Task item: Would you output the whole of the data exactly?

Stored data:
—————
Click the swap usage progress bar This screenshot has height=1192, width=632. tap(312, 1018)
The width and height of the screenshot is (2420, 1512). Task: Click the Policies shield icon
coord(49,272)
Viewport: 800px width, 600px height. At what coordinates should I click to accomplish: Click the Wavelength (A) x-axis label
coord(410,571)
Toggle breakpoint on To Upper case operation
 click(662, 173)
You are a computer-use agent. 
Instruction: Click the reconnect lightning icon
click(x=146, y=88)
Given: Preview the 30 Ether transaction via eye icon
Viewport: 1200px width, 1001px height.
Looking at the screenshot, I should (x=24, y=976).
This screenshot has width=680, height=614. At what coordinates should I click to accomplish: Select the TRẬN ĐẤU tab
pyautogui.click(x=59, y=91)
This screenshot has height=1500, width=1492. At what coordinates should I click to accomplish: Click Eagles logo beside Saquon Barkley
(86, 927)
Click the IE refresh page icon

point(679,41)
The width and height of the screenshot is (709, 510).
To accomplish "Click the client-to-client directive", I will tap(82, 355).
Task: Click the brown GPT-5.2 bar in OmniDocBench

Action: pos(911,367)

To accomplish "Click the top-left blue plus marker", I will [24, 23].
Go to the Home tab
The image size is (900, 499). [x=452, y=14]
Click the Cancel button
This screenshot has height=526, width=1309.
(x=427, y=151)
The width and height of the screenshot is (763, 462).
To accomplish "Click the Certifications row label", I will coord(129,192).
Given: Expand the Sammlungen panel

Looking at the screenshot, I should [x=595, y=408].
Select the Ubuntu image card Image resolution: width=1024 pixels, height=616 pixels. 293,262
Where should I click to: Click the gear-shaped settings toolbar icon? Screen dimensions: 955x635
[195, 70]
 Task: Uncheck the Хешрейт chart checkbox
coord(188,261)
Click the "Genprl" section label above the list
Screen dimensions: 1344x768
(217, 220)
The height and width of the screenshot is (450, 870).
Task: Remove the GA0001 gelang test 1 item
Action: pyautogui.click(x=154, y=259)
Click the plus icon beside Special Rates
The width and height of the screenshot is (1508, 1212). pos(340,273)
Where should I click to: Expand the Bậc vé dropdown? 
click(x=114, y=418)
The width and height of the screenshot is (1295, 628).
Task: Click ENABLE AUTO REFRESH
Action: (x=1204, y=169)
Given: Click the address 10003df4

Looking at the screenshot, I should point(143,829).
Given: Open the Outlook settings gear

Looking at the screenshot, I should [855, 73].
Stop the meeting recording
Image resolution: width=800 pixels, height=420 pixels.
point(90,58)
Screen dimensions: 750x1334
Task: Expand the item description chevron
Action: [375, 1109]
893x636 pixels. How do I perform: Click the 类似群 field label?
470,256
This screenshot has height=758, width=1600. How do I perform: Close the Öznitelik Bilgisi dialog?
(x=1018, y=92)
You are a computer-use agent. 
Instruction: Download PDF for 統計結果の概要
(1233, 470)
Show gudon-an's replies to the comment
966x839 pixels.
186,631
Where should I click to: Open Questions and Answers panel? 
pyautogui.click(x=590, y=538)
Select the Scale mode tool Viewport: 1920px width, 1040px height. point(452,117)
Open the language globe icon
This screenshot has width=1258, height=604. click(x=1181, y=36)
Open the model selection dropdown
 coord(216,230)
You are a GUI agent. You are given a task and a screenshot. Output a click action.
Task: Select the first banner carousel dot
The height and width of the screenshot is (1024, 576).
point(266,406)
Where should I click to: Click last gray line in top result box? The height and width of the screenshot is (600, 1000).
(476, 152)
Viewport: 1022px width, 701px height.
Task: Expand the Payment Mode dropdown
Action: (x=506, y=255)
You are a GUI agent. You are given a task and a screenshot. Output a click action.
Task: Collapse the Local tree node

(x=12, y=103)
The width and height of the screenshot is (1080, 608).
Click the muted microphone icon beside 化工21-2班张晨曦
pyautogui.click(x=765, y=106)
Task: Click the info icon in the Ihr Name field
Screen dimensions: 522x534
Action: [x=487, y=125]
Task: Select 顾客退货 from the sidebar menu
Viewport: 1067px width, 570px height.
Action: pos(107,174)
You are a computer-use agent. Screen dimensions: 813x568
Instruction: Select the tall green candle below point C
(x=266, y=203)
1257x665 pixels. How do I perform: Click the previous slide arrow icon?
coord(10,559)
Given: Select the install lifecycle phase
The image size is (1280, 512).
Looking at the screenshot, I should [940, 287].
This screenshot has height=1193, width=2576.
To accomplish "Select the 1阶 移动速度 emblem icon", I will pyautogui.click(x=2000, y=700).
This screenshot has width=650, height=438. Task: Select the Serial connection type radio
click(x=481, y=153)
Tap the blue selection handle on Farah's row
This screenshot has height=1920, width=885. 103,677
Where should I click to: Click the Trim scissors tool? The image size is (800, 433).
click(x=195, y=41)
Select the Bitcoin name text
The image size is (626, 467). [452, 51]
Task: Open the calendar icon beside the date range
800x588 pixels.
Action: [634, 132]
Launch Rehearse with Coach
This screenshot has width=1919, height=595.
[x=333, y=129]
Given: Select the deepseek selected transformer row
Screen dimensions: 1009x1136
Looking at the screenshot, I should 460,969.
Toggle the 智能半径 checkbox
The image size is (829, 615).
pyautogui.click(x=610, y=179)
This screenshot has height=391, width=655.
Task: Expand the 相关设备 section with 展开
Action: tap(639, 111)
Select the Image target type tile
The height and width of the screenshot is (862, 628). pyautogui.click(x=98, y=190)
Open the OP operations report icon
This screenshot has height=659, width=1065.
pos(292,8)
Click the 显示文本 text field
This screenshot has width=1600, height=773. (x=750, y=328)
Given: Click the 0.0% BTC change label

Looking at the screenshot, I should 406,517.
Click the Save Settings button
—————
Response for this exercise:
Click the swap usage progress bar This screenshot has height=1192, width=632. tap(312, 1018)
The width and height of the screenshot is (2420, 1512). Task: Click the Policies shield icon
coord(49,272)
Viewport: 800px width, 600px height. At what coordinates should I click to accomplish: Click the Wavelength (A) x-axis label
coord(410,571)
Toggle breakpoint on To Upper case operation
 click(662, 173)
You are a computer-use agent. 
Instruction: Click the reconnect lightning icon
click(x=146, y=88)
Given: Preview the 30 Ether transaction via eye icon
Viewport: 1200px width, 1001px height.
Looking at the screenshot, I should (x=24, y=976).
This screenshot has width=680, height=614. At what coordinates should I click to accomplish: Select the TRẬN ĐẤU tab
pyautogui.click(x=59, y=91)
This screenshot has height=1500, width=1492. At what coordinates should I click to accomplish: Click Eagles logo beside Saquon Barkley
(86, 927)
Click the IE refresh page icon

point(679,41)
The width and height of the screenshot is (709, 510).
To accomplish "Click the client-to-client directive", I will tap(82, 355).
Task: Click the brown GPT-5.2 bar in OmniDocBench

Action: pos(911,367)

To accomplish "Click the top-left blue plus marker", I will [24, 23].
Go to the Home tab
The image size is (900, 499). [x=452, y=14]
Click the Cancel button
This screenshot has height=526, width=1309.
(x=427, y=151)
The width and height of the screenshot is (763, 462).
To accomplish "Click the Certifications row label", I will coord(129,192).
Given: Expand the Sammlungen panel

Looking at the screenshot, I should [x=595, y=408].
Select the Ubuntu image card Image resolution: width=1024 pixels, height=616 pixels. 293,262
Where should I click to: Click the gear-shaped settings toolbar icon? Screen dimensions: 955x635
[195, 70]
 Task: Uncheck the Хешрейт chart checkbox
coord(188,261)
Click the "Genprl" section label above the list
Screen dimensions: 1344x768
(217, 220)
The height and width of the screenshot is (450, 870).
Task: Remove the GA0001 gelang test 1 item
Action: pyautogui.click(x=154, y=259)
Click the plus icon beside Special Rates
The width and height of the screenshot is (1508, 1212). pos(340,273)
Where should I click to: Expand the Bậc vé dropdown? 
click(x=114, y=418)
The width and height of the screenshot is (1295, 628).
Task: Click ENABLE AUTO REFRESH
Action: (x=1204, y=169)
Given: Click the address 10003df4

Looking at the screenshot, I should point(143,829).
Given: Open the Outlook settings gear

Looking at the screenshot, I should [855, 73].
Stop the meeting recording
Image resolution: width=800 pixels, height=420 pixels.
point(90,58)
Screen dimensions: 750x1334
Task: Expand the item description chevron
Action: [375, 1109]
893x636 pixels. How do I perform: Click the 类似群 field label?
470,256
This screenshot has height=758, width=1600. How do I perform: Close the Öznitelik Bilgisi dialog?
(x=1018, y=92)
You are a computer-use agent. 
Instruction: Download PDF for 統計結果の概要
(1233, 470)
Show gudon-an's replies to the comment
966x839 pixels.
186,631
Where should I click to: Open Questions and Answers panel? 
pyautogui.click(x=590, y=538)
Select the Scale mode tool Viewport: 1920px width, 1040px height. point(452,117)
Open the language globe icon
This screenshot has width=1258, height=604. click(x=1181, y=36)
Open the model selection dropdown
 coord(216,230)
You are a GUI agent. You are given a task and a screenshot. Output a click action.
Task: Select the first banner carousel dot
The height and width of the screenshot is (1024, 576).
point(266,406)
Where should I click to: Click last gray line in top result box? The height and width of the screenshot is (600, 1000).
(476, 152)
Viewport: 1022px width, 701px height.
Task: Expand the Payment Mode dropdown
Action: (x=506, y=255)
You are a GUI agent. You are given a task and a screenshot. Output a click action.
Task: Collapse the Local tree node

(x=12, y=103)
The width and height of the screenshot is (1080, 608).
Click the muted microphone icon beside 化工21-2班张晨曦
pyautogui.click(x=765, y=106)
Task: Click the info icon in the Ihr Name field
Screen dimensions: 522x534
Action: [x=487, y=125]
Task: Select 顾客退货 from the sidebar menu
Viewport: 1067px width, 570px height.
Action: pos(107,174)
You are a computer-use agent. Screen dimensions: 813x568
Instruction: Select the tall green candle below point C
(x=266, y=203)
1257x665 pixels. How do I perform: Click the previous slide arrow icon?
coord(10,559)
Given: Select the install lifecycle phase
The image size is (1280, 512).
Looking at the screenshot, I should [940, 287].
This screenshot has height=1193, width=2576.
To accomplish "Select the 1阶 移动速度 emblem icon", I will pyautogui.click(x=2000, y=700).
This screenshot has width=650, height=438. Task: Select the Serial connection type radio
click(x=481, y=153)
Tap the blue selection handle on Farah's row
This screenshot has height=1920, width=885. 103,677
Where should I click to: Click the Trim scissors tool? The image size is (800, 433).
click(x=195, y=41)
Select the Bitcoin name text
The image size is (626, 467). [452, 51]
Task: Open the calendar icon beside the date range
800x588 pixels.
Action: [634, 132]
Launch Rehearse with Coach
This screenshot has width=1919, height=595.
[x=333, y=129]
Given: Select the deepseek selected transformer row
Screen dimensions: 1009x1136
Looking at the screenshot, I should 460,969.
Toggle the 智能半径 checkbox
The image size is (829, 615).
pyautogui.click(x=610, y=179)
This screenshot has height=391, width=655.
Task: Expand the 相关设备 section with 展开
Action: tap(639, 111)
Select the Image target type tile
The height and width of the screenshot is (862, 628). pyautogui.click(x=98, y=190)
Open the OP operations report icon
This screenshot has height=659, width=1065.
pos(292,8)
Click the 显示文本 text field
This screenshot has width=1600, height=773. (x=750, y=328)
Given: Click the 0.0% BTC change label

Looking at the screenshot, I should 406,517.
Click the Save Settings button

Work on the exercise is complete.